顧問料の相場に影響する「年商区分」の実態
多くの税理士事務所は、年商を基準とした料金テーブルを設けています。おおよその目安として、年商1,000万円未満では月額2万〜3万円台、年商1,000万〜3,000万円では月額3万〜5万円台、年商3,000万〜5,000万円では月額5万〜7万円台が一つの相場感です。

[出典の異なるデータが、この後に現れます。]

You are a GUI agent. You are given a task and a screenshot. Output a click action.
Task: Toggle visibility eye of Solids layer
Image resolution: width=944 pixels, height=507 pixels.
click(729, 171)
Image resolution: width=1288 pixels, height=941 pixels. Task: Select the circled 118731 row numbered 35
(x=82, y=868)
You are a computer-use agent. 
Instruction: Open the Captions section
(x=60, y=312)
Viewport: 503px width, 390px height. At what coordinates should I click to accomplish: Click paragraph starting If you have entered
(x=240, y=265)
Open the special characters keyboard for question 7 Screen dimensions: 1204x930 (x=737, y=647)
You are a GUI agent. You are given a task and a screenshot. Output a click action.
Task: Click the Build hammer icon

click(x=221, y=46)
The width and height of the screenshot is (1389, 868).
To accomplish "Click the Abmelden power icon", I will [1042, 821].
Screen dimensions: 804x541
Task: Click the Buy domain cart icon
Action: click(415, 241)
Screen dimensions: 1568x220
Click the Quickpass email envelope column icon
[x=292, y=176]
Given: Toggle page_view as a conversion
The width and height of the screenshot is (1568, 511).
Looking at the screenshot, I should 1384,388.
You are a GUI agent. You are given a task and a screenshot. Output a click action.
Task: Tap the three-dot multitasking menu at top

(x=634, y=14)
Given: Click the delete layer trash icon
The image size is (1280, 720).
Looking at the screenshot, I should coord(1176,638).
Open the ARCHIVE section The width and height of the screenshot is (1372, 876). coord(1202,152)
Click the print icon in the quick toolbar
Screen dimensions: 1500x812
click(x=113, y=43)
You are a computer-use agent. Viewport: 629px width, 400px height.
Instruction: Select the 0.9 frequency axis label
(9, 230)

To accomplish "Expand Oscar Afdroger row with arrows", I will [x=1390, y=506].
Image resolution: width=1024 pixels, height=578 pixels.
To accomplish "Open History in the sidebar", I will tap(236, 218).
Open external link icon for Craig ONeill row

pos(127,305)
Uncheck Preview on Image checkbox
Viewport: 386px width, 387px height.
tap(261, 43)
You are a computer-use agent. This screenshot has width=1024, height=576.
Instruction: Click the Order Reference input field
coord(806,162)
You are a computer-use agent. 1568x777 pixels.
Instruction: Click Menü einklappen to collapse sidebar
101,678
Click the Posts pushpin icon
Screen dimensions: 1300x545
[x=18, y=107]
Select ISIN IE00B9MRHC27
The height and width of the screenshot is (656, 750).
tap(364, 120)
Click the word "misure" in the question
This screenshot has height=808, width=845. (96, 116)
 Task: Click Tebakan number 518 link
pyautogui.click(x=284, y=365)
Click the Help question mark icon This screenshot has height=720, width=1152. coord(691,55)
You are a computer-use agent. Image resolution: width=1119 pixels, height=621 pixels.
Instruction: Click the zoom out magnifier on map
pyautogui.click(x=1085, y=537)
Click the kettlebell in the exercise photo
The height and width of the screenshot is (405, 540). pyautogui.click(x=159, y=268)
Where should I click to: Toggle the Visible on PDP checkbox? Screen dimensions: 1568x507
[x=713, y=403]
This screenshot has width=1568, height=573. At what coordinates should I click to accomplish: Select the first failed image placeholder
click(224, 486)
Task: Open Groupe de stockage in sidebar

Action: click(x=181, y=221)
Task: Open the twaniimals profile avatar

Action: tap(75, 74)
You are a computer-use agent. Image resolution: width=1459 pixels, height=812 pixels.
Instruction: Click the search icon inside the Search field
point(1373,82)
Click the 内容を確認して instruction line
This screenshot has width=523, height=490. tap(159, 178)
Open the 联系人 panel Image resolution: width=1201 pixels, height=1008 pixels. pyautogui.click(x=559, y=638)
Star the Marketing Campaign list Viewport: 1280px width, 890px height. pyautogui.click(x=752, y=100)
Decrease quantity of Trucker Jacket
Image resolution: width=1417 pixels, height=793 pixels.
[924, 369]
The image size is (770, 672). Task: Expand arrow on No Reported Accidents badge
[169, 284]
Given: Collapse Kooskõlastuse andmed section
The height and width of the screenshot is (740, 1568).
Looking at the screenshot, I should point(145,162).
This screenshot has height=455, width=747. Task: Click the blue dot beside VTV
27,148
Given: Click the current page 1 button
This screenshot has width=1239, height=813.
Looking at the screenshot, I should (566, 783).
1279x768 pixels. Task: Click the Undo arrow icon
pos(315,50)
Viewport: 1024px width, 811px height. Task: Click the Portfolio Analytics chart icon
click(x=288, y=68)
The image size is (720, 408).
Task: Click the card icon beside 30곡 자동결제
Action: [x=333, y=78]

ただし、これはあくまでも参考値です。業種・法人形態・顧問契約の内容によって大幅に変わりますので、最終的な判断は必ず税理士に直接確認してください。法人税法・消費税法・所得税法といった複数の法体系が絡むため、自社の取引実態を正直に伝えた上で見積を依頼することが、適正価格を把握する唯一の方法です。
4社見積で判明した価格差の理由——1人社長の実体験
私が4社に見積を依頼した背景と各社の提示額
私がChristopher(AFP・宅地建物取引士)として2026年に都内で法人を設立した際、税理士選びで最初にやったことは「複数社への同条件での見積依頼」でした。資本金100万円、年商見込み1,000万円前後、従業員は私1人のみ、インバウンド民泊事業という条件を統一して、都内の税理士事務所4社に問い合わせました。
結果として提示された月額顧問料は以下のような分布でした。
- A事務所:月額3万円(記帳代行なし・訪問なし・メール対応のみ)
- B事務所:月額3万5,000円(記帳代行なし・四半期訪問1回)
- C事務所:月額4万5,000円(記帳代行あり・月次訪問1回)
- D事務所:月額5万円(記帳代行あり・月次訪問1回・給与計算込み)
月額だけ見れば2万円の差ですが、サービス内容を精査すると、A事務所とD事務所では提供内容がほぼ別物でした。税理士見積比較をするなら、金額の羅列ではなく「何が含まれているか」を一覧表で比較することを強くおすすめします。
価格差を生む「訪問頻度」と「記帳代行」の重み
4社の見積を並べて最も強く感じたのは、「訪問頻度」と「記帳代行の有無」が価格差の大半を占めているという事実です。月次で事務所に来てもらい、試算表を確認しながら経営判断の話ができる体制と、メールで決算前に書類を送るだけの体制とでは、経営者が得られる情報量がまったく違います。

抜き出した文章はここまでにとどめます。